Transcribe each record below character for character.

Items from a dataset

# # #

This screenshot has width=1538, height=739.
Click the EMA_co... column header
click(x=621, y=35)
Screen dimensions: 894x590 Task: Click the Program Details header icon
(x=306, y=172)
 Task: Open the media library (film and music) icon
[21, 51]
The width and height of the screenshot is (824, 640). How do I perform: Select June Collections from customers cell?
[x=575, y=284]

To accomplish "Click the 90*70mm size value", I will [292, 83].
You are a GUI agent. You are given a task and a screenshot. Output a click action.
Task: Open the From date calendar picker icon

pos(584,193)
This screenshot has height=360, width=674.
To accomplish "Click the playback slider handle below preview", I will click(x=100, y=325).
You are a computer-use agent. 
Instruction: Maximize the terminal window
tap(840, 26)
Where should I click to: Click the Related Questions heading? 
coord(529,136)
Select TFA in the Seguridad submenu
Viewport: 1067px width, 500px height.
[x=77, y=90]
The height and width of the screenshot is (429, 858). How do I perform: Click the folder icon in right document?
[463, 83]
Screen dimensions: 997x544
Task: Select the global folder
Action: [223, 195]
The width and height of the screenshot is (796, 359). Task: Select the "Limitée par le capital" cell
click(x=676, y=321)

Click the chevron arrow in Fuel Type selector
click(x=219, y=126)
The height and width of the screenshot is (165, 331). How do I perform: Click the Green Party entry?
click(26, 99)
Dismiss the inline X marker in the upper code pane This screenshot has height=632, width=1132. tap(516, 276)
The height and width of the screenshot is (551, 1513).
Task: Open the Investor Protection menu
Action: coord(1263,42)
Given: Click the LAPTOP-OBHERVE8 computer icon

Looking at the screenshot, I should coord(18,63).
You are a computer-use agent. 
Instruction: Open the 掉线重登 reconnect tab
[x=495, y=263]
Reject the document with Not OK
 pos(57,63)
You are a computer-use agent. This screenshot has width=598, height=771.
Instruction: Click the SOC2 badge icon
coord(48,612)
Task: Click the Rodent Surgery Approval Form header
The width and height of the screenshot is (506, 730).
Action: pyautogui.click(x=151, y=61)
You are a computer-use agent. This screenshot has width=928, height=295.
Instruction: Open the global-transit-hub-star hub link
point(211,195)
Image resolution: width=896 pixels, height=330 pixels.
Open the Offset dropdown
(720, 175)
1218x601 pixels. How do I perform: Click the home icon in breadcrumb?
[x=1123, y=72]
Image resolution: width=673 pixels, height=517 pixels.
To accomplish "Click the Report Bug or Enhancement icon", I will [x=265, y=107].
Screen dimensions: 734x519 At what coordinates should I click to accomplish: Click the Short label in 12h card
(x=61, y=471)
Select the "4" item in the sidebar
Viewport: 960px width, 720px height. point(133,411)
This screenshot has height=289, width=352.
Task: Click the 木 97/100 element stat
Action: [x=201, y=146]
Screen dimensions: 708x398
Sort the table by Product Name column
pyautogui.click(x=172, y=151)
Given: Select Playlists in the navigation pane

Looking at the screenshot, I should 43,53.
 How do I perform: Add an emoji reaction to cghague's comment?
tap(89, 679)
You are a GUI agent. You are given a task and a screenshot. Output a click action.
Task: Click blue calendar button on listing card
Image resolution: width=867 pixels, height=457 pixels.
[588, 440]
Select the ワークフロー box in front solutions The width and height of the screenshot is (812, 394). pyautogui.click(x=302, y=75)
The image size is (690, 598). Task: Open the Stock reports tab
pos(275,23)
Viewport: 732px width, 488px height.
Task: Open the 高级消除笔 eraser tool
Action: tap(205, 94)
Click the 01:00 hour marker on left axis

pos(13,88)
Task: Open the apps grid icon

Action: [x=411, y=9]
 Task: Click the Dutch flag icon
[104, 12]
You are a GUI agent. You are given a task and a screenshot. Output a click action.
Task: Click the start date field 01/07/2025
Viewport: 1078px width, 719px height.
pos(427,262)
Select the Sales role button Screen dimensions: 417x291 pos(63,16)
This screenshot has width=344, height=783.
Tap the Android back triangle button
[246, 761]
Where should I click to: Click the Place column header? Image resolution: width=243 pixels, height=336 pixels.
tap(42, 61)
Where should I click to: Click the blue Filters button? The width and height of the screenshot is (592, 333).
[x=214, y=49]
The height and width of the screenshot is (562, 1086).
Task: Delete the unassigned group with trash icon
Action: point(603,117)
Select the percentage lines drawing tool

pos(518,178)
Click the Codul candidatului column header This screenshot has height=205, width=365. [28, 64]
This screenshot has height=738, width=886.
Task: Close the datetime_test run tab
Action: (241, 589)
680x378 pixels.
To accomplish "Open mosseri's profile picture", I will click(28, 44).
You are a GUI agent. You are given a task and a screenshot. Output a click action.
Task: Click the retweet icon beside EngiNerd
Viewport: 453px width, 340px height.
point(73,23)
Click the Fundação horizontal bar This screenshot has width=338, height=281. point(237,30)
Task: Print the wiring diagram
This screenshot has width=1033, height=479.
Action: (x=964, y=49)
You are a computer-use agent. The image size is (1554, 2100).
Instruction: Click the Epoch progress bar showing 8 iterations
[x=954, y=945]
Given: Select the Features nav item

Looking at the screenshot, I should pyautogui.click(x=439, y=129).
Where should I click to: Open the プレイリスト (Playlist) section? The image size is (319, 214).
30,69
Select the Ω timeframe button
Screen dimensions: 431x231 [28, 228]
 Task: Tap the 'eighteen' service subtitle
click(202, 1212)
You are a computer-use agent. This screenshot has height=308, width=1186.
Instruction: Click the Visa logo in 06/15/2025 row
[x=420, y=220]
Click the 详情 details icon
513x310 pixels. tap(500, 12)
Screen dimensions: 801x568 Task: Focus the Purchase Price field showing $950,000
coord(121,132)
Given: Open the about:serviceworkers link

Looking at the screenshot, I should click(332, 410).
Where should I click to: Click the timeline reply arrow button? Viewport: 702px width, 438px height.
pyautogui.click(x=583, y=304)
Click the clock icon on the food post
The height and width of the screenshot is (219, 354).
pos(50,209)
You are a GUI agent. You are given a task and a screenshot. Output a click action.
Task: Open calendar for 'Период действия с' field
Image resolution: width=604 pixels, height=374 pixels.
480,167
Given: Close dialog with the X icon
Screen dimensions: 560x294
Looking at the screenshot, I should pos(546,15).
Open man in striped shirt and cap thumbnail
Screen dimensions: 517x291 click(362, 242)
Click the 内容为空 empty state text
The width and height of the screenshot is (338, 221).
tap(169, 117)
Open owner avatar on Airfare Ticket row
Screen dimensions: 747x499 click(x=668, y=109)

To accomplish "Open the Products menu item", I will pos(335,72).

# # #

Reply
This screenshot has width=1538, height=739.
Click the EMA_co... column header
click(x=621, y=35)
Screen dimensions: 894x590 Task: Click the Program Details header icon
(x=306, y=172)
 Task: Open the media library (film and music) icon
[21, 51]
The width and height of the screenshot is (824, 640). How do I perform: Select June Collections from customers cell?
[x=575, y=284]

To accomplish "Click the 90*70mm size value", I will [292, 83].
You are a GUI agent. You are given a task and a screenshot. Output a click action.
Task: Open the From date calendar picker icon

pos(584,193)
This screenshot has height=360, width=674.
To accomplish "Click the playback slider handle below preview", I will click(x=100, y=325).
You are a computer-use agent. 
Instruction: Maximize the terminal window
tap(840, 26)
Where should I click to: Click the Related Questions heading? 
coord(529,136)
Select TFA in the Seguridad submenu
Viewport: 1067px width, 500px height.
[x=77, y=90]
The height and width of the screenshot is (429, 858). How do I perform: Click the folder icon in right document?
[463, 83]
Screen dimensions: 997x544
Task: Select the global folder
Action: [223, 195]
The width and height of the screenshot is (796, 359). Task: Select the "Limitée par le capital" cell
click(x=676, y=321)

Click the chevron arrow in Fuel Type selector
click(x=219, y=126)
The height and width of the screenshot is (165, 331). How do I perform: Click the Green Party entry?
click(26, 99)
Dismiss the inline X marker in the upper code pane This screenshot has height=632, width=1132. tap(516, 276)
The height and width of the screenshot is (551, 1513).
Task: Open the Investor Protection menu
Action: coord(1263,42)
Given: Click the LAPTOP-OBHERVE8 computer icon

Looking at the screenshot, I should coord(18,63).
You are a computer-use agent. 
Instruction: Open the 掉线重登 reconnect tab
[x=495, y=263]
Reject the document with Not OK
 pos(57,63)
You are a computer-use agent. This screenshot has width=598, height=771.
Instruction: Click the SOC2 badge icon
coord(48,612)
Task: Click the Rodent Surgery Approval Form header
The width and height of the screenshot is (506, 730).
Action: pyautogui.click(x=151, y=61)
You are a computer-use agent. This screenshot has width=928, height=295.
Instruction: Open the global-transit-hub-star hub link
point(211,195)
Image resolution: width=896 pixels, height=330 pixels.
Open the Offset dropdown
(720, 175)
1218x601 pixels. How do I perform: Click the home icon in breadcrumb?
[x=1123, y=72]
Image resolution: width=673 pixels, height=517 pixels.
To accomplish "Click the Report Bug or Enhancement icon", I will [x=265, y=107].
Screen dimensions: 734x519 At what coordinates should I click to accomplish: Click the Short label in 12h card
(x=61, y=471)
Select the "4" item in the sidebar
Viewport: 960px width, 720px height. point(133,411)
This screenshot has height=289, width=352.
Task: Click the 木 97/100 element stat
Action: [x=201, y=146]
Screen dimensions: 708x398
Sort the table by Product Name column
pyautogui.click(x=172, y=151)
Given: Select Playlists in the navigation pane

Looking at the screenshot, I should 43,53.
 How do I perform: Add an emoji reaction to cghague's comment?
tap(89, 679)
You are a GUI agent. You are given a task and a screenshot. Output a click action.
Task: Click blue calendar button on listing card
Image resolution: width=867 pixels, height=457 pixels.
[588, 440]
Select the ワークフロー box in front solutions The width and height of the screenshot is (812, 394). pyautogui.click(x=302, y=75)
The image size is (690, 598). Task: Open the Stock reports tab
pos(275,23)
Viewport: 732px width, 488px height.
Task: Open the 高级消除笔 eraser tool
Action: tap(205, 94)
Click the 01:00 hour marker on left axis

pos(13,88)
Task: Open the apps grid icon

Action: [x=411, y=9]
 Task: Click the Dutch flag icon
[104, 12]
You are a GUI agent. You are given a task and a screenshot. Output a click action.
Task: Click the start date field 01/07/2025
Viewport: 1078px width, 719px height.
pos(427,262)
Select the Sales role button Screen dimensions: 417x291 pos(63,16)
This screenshot has width=344, height=783.
Tap the Android back triangle button
[246, 761]
Where should I click to: Click the Place column header? Image resolution: width=243 pixels, height=336 pixels.
tap(42, 61)
Where should I click to: Click the blue Filters button? The width and height of the screenshot is (592, 333).
[x=214, y=49]
The height and width of the screenshot is (562, 1086).
Task: Delete the unassigned group with trash icon
Action: point(603,117)
Select the percentage lines drawing tool

pos(518,178)
Click the Codul candidatului column header This screenshot has height=205, width=365. [28, 64]
This screenshot has height=738, width=886.
Task: Close the datetime_test run tab
Action: (241, 589)
680x378 pixels.
To accomplish "Open mosseri's profile picture", I will click(28, 44).
You are a GUI agent. You are given a task and a screenshot. Output a click action.
Task: Click the retweet icon beside EngiNerd
Viewport: 453px width, 340px height.
point(73,23)
Click the Fundação horizontal bar This screenshot has width=338, height=281. point(237,30)
Task: Print the wiring diagram
This screenshot has width=1033, height=479.
Action: (x=964, y=49)
You are a computer-use agent. The image size is (1554, 2100).
Instruction: Click the Epoch progress bar showing 8 iterations
[x=954, y=945]
Given: Select the Features nav item

Looking at the screenshot, I should pyautogui.click(x=439, y=129).
Where should I click to: Open the プレイリスト (Playlist) section? The image size is (319, 214).
30,69
Select the Ω timeframe button
Screen dimensions: 431x231 [28, 228]
 Task: Tap the 'eighteen' service subtitle
click(202, 1212)
You are a computer-use agent. This screenshot has height=308, width=1186.
Instruction: Click the Visa logo in 06/15/2025 row
[x=420, y=220]
Click the 详情 details icon
513x310 pixels. tap(500, 12)
Screen dimensions: 801x568 Task: Focus the Purchase Price field showing $950,000
coord(121,132)
Given: Open the about:serviceworkers link

Looking at the screenshot, I should click(332, 410).
Where should I click to: Click the timeline reply arrow button? Viewport: 702px width, 438px height.
pyautogui.click(x=583, y=304)
Click the clock icon on the food post
The height and width of the screenshot is (219, 354).
pos(50,209)
You are a GUI agent. You are given a task and a screenshot. Output a click action.
Task: Open calendar for 'Период действия с' field
Image resolution: width=604 pixels, height=374 pixels.
480,167
Given: Close dialog with the X icon
Screen dimensions: 560x294
Looking at the screenshot, I should pos(546,15).
Open man in striped shirt and cap thumbnail
Screen dimensions: 517x291 click(362, 242)
Click the 内容为空 empty state text
The width and height of the screenshot is (338, 221).
tap(169, 117)
Open owner avatar on Airfare Ticket row
Screen dimensions: 747x499 click(x=668, y=109)

To accomplish "Open the Products menu item", I will pos(335,72).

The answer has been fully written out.